America had laid waste to Iraq. Now one Iraqi would lay waste to the American Dream forever.
‘How long before the networks are complete?’ he asked, eager to begin.
‘They will be at work for another hour,’ Tariq informed him, ‘and then it will be done. We will have control and nobody will know it.’
The screens to Abrahem’s right showed not data streams but maps of Washington DC, and on those maps were points of light that denoted areas known as “dead zones”, one of which they were occupying at that very moment. The dead zones were littered across the city and indeed every city in the western world, and Abrahem had selected two of them in Washington DC: Bethesda, and an area just to the north of Whitehaven Parkway on DC’s west side, close to the Potomac.
‘The direct links can be established after leaving the zones?’ Abrahem asked.

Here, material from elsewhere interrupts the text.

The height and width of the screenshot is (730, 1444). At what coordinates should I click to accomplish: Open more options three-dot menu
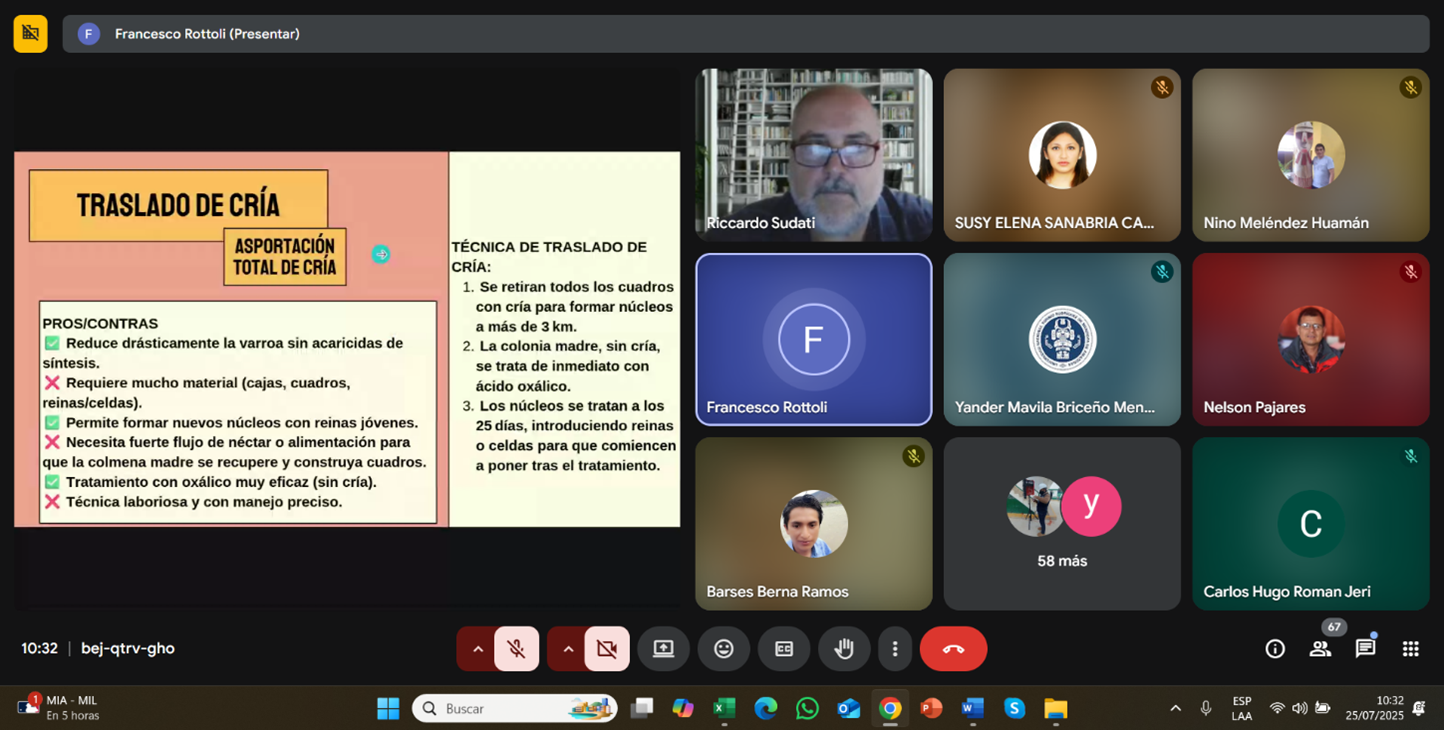point(895,649)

‘All is in hand,’ Tariq assured him. ‘Right now, all we have to do is ensure that the Americans are headed in precisely the wrong direction just when we want them to be. Before they know what they have done it will already be over, and every American in the country will experience a shock and awe all of their own as they watch their televisions and cower. The whole world will know what you have done my friend, for every single one of them will be watching it for years to come.’
Abrahem clenched his fists as a grim smile spread across his face and his dark eyes reflected the glow of the screens.